I've been dealing with this fear for about 6 years now. Upon graduating college twelve years ago, I started a business that went okay but had to end it due to a health issue I was facing at the time. It took me out of work for about two years. I then went to work with the family business where I'm currently in.
Initially, I thought it would be fine - not worried about getting fired, backstabbing, mindless co-worker spats and chats, and most importantly, taking off for religious services freely. However, I'm at a point in my life where I feel lost and misguided. Work days are slowly passing hours that are basic and uninteresting. I don't socialize with anyone other than family, zero personal life, lacking ambition...sadly, I could go on. I decided to go back to school. I enrolled and was accepted. But i'm still held back by one thing...fear.
I never worked anywhere else. I graduated with a degree in business but never used it in ways I thought I would. I felt 'coerced,' if you will, by my father to study business - as he had put it, 'you can do anything with it.' I tried to, but it didn't work out.

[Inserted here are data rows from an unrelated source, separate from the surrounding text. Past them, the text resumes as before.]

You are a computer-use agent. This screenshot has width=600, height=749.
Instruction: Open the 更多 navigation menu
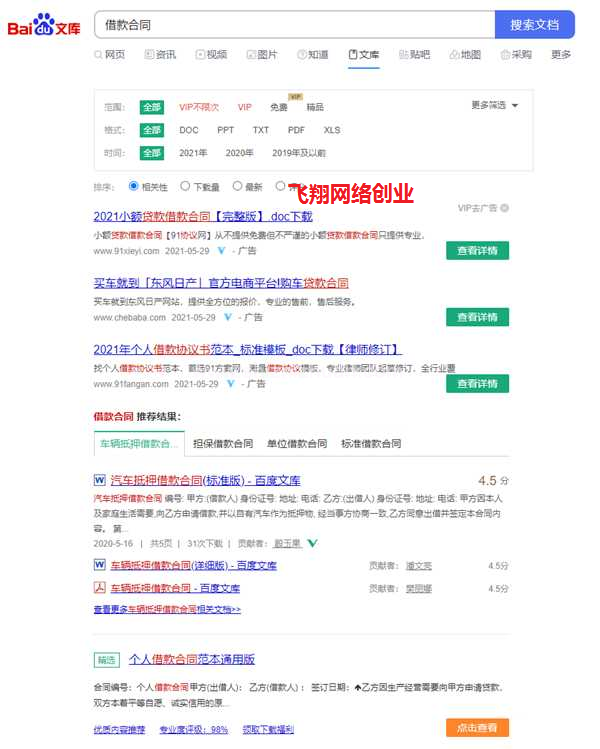(561, 55)
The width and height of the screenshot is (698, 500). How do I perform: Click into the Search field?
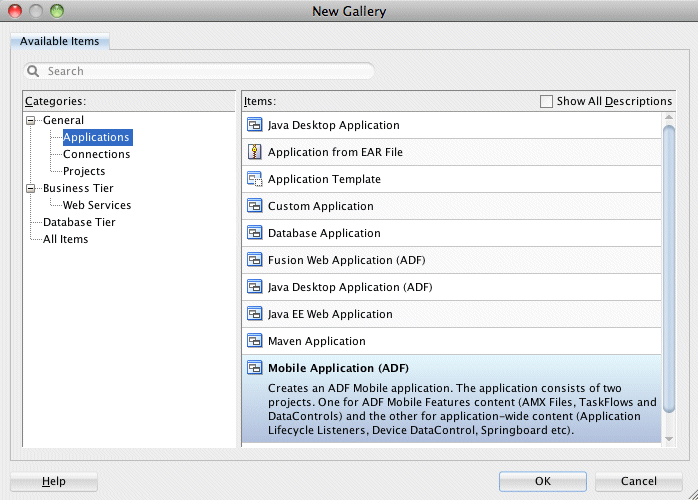click(205, 71)
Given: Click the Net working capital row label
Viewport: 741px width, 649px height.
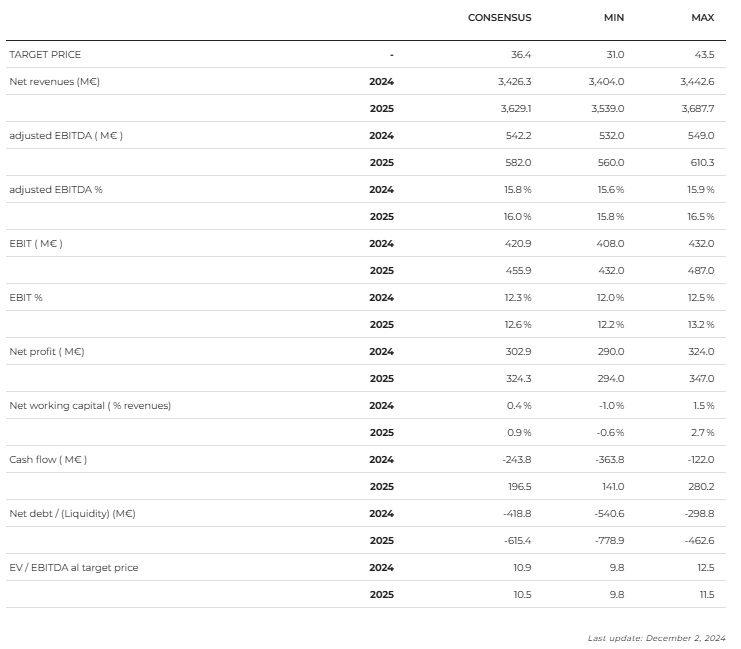Looking at the screenshot, I should tap(90, 405).
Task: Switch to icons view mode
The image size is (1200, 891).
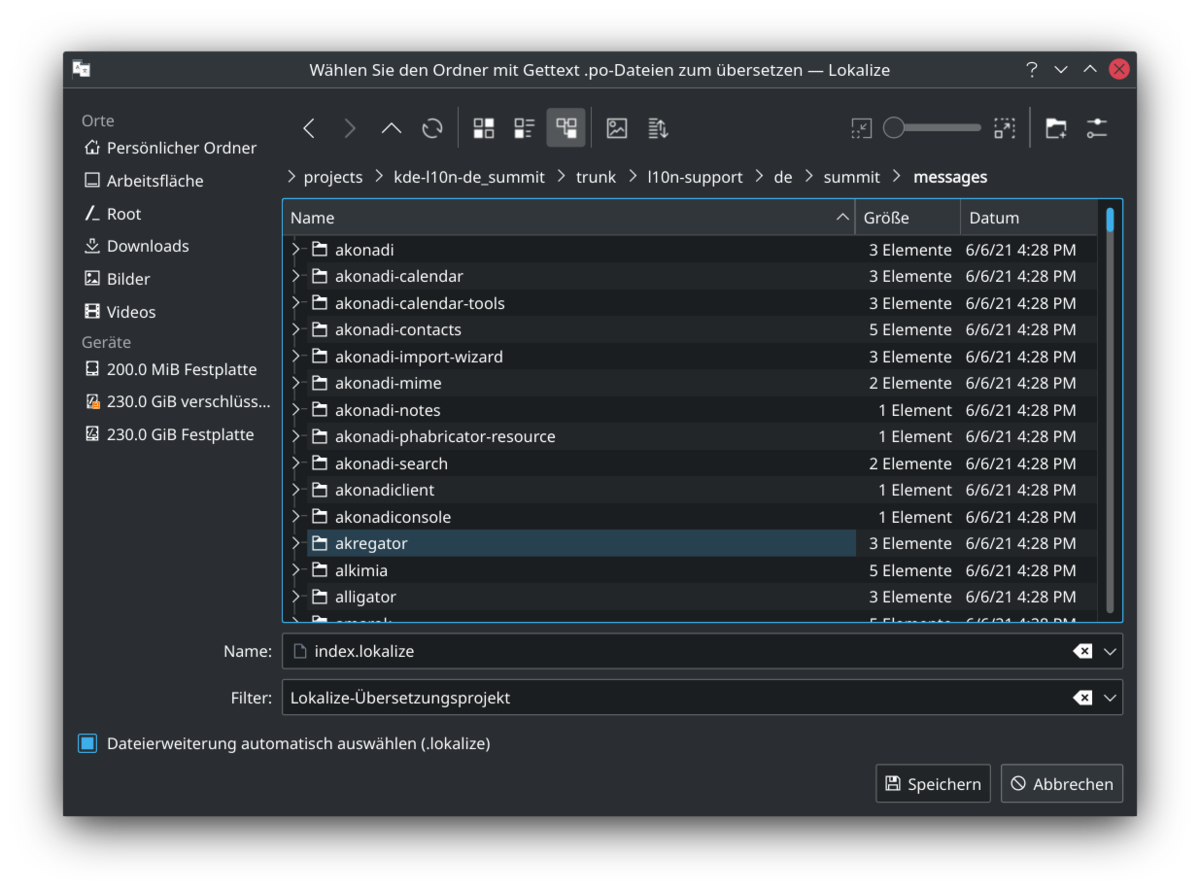Action: 484,128
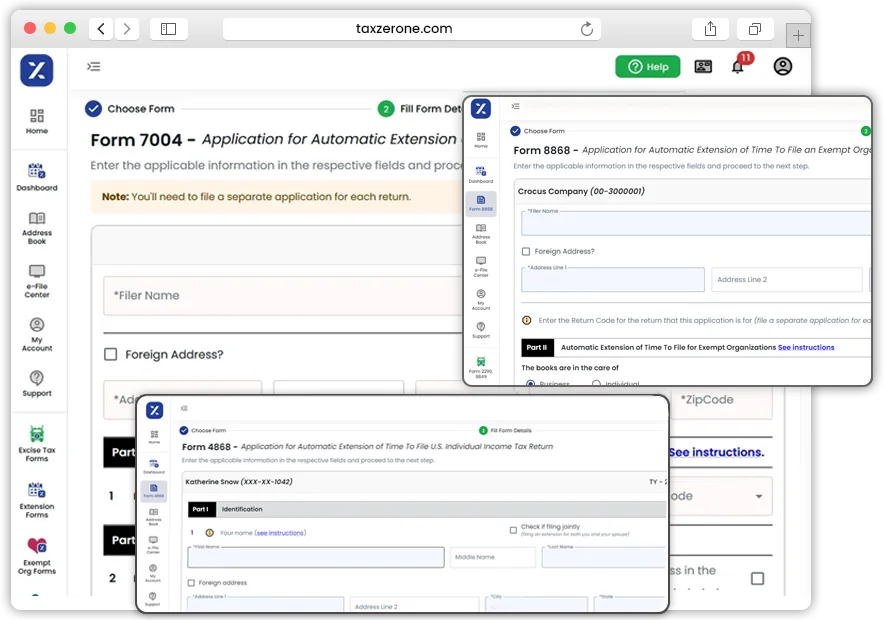Collapse the main sidebar menu toggle
Viewport: 885px width, 620px height.
coord(93,67)
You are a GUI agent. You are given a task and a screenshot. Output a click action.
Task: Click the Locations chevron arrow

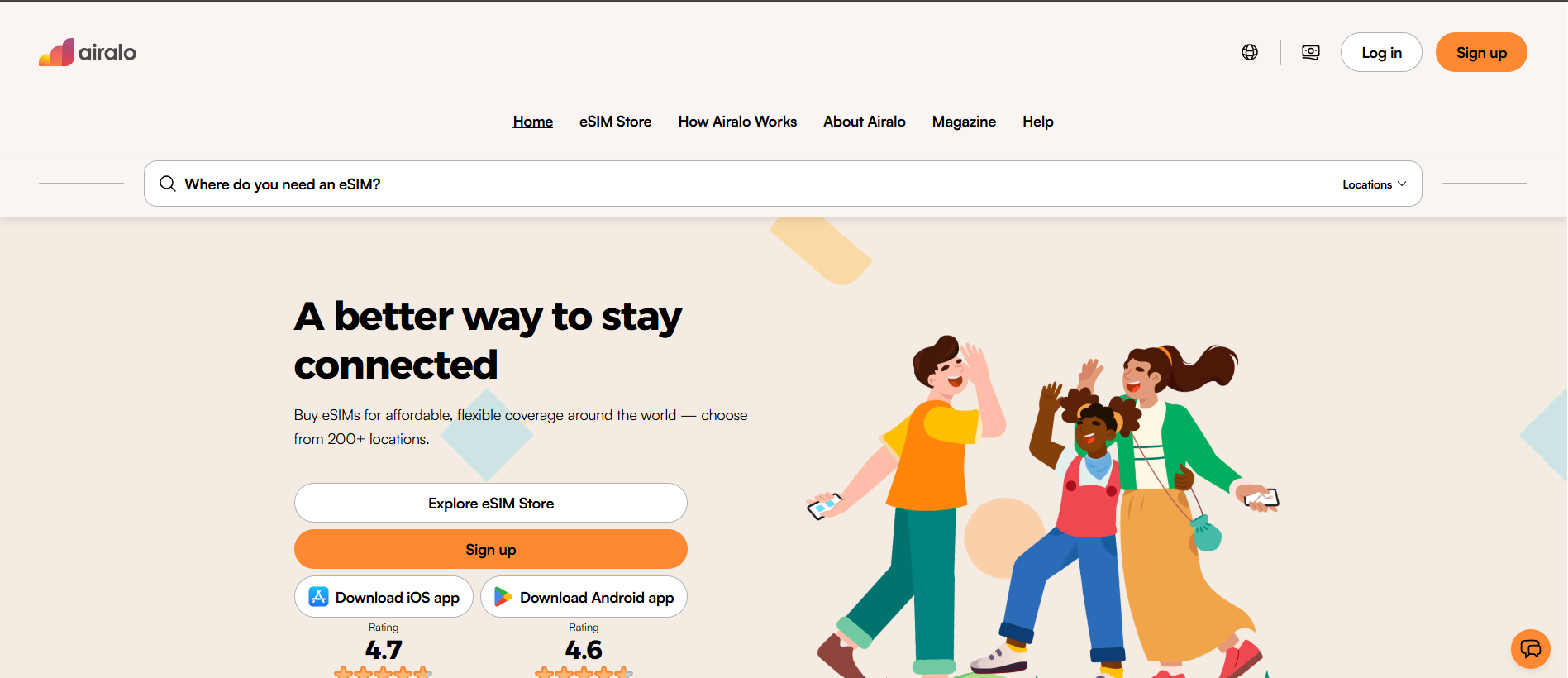pos(1402,184)
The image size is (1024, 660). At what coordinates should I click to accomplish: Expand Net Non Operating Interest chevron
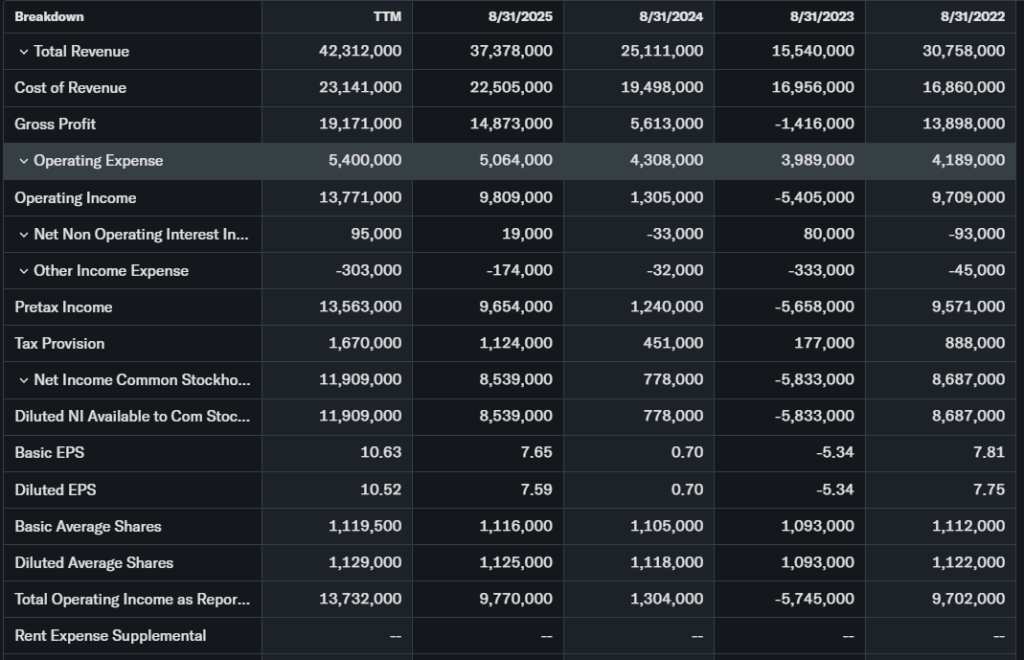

So for years now, I'm praying for the Lord to help me - to guide my to where He wants me to be. I keep asking Him, what is it I'm to do in this life. I never felt to be a teacher, lawyer, doctor, or any specific profession. I had an inclination to want to work with kids but more as in physical therapy, however, due to some small issue with my right hand I felt I would always be questioned regarding my abilities.
But i'm still asking the Lord for help. I have tried looking for other jobs but always feared applying because of some irrational fear. I felt that if it would be too overwhelming for me then I wouldn't have a way out. Or that my minor issue with my hand would undermine my abilities.
how can I stop being afraid of taking the first step? i'm a determined person who goes after things, but I've noticed fear can paralyze me quickly and delay me. And I believe the Lord sees these things in me and delays His blessings for me. How can I get over this?